- _Input material_
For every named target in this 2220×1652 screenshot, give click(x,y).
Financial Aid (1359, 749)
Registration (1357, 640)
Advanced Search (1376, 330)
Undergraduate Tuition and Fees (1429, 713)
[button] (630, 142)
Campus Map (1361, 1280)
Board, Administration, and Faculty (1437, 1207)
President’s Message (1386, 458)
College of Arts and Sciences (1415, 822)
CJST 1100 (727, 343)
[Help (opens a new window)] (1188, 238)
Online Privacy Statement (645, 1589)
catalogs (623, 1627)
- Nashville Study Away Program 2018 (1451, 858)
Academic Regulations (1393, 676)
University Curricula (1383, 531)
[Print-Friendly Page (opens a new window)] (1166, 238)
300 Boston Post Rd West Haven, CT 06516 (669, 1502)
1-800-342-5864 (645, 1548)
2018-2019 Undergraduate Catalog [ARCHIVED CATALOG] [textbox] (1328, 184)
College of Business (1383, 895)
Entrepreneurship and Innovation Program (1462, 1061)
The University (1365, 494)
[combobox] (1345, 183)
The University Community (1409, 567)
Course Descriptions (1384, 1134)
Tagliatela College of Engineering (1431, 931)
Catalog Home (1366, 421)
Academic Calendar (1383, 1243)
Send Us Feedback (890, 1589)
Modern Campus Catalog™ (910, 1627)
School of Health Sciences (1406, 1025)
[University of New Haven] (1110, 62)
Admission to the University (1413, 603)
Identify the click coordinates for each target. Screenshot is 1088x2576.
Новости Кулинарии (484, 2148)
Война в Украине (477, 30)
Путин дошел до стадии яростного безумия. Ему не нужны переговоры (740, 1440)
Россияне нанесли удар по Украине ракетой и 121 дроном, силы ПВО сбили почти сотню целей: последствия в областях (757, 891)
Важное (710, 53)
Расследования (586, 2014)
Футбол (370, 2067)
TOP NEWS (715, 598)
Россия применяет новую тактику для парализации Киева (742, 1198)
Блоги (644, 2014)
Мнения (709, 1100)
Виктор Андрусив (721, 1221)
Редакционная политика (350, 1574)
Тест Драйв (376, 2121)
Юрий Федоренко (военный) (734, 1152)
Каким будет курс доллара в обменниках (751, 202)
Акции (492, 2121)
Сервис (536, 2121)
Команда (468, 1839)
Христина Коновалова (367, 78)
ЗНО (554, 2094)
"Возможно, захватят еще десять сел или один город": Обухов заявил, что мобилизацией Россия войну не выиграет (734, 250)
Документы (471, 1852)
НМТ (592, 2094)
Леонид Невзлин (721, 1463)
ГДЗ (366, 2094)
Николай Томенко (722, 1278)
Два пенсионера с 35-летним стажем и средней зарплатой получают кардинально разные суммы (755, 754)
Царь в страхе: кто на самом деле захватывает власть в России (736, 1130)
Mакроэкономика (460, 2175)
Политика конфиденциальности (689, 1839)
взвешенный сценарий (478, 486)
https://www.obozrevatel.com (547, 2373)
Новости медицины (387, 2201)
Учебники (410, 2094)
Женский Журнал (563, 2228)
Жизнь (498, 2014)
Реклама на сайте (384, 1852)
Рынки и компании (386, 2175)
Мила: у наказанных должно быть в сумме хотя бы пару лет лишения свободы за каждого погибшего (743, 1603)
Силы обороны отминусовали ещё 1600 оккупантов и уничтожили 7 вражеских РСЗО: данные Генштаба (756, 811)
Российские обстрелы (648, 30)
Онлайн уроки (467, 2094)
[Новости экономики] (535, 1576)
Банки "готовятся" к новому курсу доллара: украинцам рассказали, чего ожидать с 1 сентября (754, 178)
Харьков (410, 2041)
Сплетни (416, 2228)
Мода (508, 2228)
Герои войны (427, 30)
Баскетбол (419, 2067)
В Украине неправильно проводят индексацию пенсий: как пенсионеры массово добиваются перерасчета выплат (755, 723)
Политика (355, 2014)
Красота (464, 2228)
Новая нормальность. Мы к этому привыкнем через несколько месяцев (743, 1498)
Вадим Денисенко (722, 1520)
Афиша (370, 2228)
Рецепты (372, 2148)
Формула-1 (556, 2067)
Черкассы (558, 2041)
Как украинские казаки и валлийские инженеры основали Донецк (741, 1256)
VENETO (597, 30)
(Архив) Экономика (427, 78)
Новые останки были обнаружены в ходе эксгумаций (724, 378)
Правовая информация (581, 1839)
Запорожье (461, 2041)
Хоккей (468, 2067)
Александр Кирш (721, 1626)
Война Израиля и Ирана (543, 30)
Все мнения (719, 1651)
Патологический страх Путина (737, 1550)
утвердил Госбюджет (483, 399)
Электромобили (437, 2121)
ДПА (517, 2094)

- _What you will do_
In the answer, include exactly the lines from the line containing "Правовая информация (581, 1839)" through the end of the data, and nothing else.

- _Answer for this exercise_
Правовая информация (581, 1839)
Запорожье (461, 2041)
Хоккей (468, 2067)
Александр Кирш (721, 1626)
Война Израиля и Ирана (543, 30)
Все мнения (719, 1651)
Патологический страх Путина (737, 1550)
утвердил Госбюджет (483, 399)
Электромобили (437, 2121)
ДПА (517, 2094)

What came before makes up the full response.